Naked Came I
- First US edition (publ. William Morrow)
- Author: David Weiss
- Language: English
- Genre: Biographical novel
- Published: 1963
- Publication place: United States
- Media type: Print
- Pages: 660
- ISBN: 0340178221

= Naked Came I =

1963 novel by David Weiss

Naked Came I is a bestselling 1963 novel by David Weiss based on the life of sculptor Auguste Rodin.

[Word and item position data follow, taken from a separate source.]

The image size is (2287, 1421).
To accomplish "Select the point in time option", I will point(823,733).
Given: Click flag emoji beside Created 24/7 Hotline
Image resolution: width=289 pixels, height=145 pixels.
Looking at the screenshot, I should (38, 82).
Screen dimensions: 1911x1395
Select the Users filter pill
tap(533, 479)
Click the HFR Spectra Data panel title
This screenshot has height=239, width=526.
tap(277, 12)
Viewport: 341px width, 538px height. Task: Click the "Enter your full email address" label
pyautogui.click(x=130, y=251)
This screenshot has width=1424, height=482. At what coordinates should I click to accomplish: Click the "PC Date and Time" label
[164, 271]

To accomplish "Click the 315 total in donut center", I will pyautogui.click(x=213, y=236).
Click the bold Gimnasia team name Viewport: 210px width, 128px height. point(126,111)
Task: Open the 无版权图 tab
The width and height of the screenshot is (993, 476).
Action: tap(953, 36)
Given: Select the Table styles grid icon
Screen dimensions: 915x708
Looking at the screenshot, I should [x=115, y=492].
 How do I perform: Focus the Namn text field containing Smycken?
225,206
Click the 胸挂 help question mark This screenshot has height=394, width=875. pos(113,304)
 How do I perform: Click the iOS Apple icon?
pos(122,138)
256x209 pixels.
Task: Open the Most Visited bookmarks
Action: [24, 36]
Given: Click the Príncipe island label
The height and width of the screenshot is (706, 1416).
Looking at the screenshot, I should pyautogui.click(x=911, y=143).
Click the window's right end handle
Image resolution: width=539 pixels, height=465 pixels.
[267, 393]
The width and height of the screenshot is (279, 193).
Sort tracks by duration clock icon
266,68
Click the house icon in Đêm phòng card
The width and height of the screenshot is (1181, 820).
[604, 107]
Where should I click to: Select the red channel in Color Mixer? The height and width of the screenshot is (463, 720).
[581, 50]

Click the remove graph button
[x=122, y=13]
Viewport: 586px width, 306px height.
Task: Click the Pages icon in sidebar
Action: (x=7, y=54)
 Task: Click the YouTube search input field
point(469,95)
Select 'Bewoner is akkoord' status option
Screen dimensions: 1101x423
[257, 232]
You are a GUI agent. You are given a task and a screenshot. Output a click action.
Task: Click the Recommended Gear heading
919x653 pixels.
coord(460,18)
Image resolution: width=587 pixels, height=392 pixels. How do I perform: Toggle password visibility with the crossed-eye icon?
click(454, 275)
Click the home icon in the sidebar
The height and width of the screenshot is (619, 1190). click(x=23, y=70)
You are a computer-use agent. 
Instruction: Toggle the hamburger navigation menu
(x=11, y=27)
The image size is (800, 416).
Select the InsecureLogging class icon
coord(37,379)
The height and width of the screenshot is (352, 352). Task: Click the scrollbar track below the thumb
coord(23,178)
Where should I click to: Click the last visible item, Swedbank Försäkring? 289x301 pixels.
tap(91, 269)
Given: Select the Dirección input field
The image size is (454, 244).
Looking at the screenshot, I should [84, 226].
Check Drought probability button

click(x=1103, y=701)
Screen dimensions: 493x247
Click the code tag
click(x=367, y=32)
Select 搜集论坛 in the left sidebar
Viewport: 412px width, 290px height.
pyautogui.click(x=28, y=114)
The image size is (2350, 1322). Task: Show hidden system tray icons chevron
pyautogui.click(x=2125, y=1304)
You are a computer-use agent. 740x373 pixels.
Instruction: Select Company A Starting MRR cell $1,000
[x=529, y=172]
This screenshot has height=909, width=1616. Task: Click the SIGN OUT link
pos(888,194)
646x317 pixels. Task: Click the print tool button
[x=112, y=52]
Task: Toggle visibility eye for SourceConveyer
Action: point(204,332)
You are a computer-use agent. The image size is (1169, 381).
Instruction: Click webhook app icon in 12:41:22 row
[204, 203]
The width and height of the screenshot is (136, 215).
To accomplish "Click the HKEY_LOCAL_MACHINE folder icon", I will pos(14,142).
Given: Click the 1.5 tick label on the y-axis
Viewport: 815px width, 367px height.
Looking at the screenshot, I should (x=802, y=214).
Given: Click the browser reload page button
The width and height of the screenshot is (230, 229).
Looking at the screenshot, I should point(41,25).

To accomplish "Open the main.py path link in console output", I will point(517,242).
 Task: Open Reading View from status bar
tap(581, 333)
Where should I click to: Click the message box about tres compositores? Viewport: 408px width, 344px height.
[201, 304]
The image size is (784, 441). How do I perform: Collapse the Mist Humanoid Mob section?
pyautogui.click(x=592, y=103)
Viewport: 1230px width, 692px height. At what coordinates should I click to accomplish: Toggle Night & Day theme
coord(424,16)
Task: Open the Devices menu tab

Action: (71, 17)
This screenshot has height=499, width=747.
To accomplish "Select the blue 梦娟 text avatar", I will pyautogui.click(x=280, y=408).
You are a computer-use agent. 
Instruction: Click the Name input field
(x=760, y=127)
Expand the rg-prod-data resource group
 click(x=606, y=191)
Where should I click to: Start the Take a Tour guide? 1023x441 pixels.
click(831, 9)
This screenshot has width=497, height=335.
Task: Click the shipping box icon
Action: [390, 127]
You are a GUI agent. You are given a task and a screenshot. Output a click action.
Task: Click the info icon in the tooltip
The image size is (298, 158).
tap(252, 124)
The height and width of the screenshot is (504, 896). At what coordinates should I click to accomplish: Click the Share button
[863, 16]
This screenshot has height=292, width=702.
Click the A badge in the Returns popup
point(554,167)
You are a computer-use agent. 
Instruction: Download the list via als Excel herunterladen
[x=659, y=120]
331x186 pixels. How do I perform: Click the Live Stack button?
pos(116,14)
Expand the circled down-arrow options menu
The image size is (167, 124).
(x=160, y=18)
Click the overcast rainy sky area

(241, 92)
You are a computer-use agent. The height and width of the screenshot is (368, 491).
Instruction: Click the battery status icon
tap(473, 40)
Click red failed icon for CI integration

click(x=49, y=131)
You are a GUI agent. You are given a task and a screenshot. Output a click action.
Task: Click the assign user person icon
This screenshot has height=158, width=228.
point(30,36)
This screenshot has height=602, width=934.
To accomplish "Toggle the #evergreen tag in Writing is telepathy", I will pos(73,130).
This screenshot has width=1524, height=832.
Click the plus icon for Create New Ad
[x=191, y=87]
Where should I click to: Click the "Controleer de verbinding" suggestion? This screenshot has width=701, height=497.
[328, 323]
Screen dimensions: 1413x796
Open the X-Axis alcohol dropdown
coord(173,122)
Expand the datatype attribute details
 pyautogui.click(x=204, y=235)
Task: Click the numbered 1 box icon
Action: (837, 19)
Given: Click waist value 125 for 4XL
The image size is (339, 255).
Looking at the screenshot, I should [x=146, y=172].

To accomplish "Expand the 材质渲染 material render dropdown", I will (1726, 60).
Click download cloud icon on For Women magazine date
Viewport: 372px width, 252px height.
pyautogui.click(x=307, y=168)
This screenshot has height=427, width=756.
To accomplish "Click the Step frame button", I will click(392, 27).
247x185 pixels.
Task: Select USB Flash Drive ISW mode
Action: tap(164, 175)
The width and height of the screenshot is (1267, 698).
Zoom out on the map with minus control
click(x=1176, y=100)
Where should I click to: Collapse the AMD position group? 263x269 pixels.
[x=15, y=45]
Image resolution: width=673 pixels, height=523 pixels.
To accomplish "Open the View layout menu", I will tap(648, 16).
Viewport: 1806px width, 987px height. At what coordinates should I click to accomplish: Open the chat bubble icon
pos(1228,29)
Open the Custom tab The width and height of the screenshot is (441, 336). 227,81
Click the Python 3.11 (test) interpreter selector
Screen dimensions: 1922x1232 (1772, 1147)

Naked Came I portrays Rodin as driven to be an artist because his temperament would allow him to be nothing else. It shows him as a friend with other Parisian artists such as Edgar Degas, Auguste Renoir, Édouard Manet, and those of the Second French Empire associated with the Salon des Refusés: they were generally outside the Paris art establishment, and had been refused admission to the École des Beaux Arts. The title is derived, according to the frontispiece, from Cervantes' Don Quixote. (Cervantes, in turn, had taken it from the Book of Job, 1:21.)

Due to the success of Weiss' previous novels, the book was, almost simultaneously with its American publication, also published in the United Kingdom and in translation in France, Germany, and Italy.

In popular culture, Naked Came I was the title of the sensationalized memoir of Opus the Penguin in the Berke Breathed comic strip, Bloom County.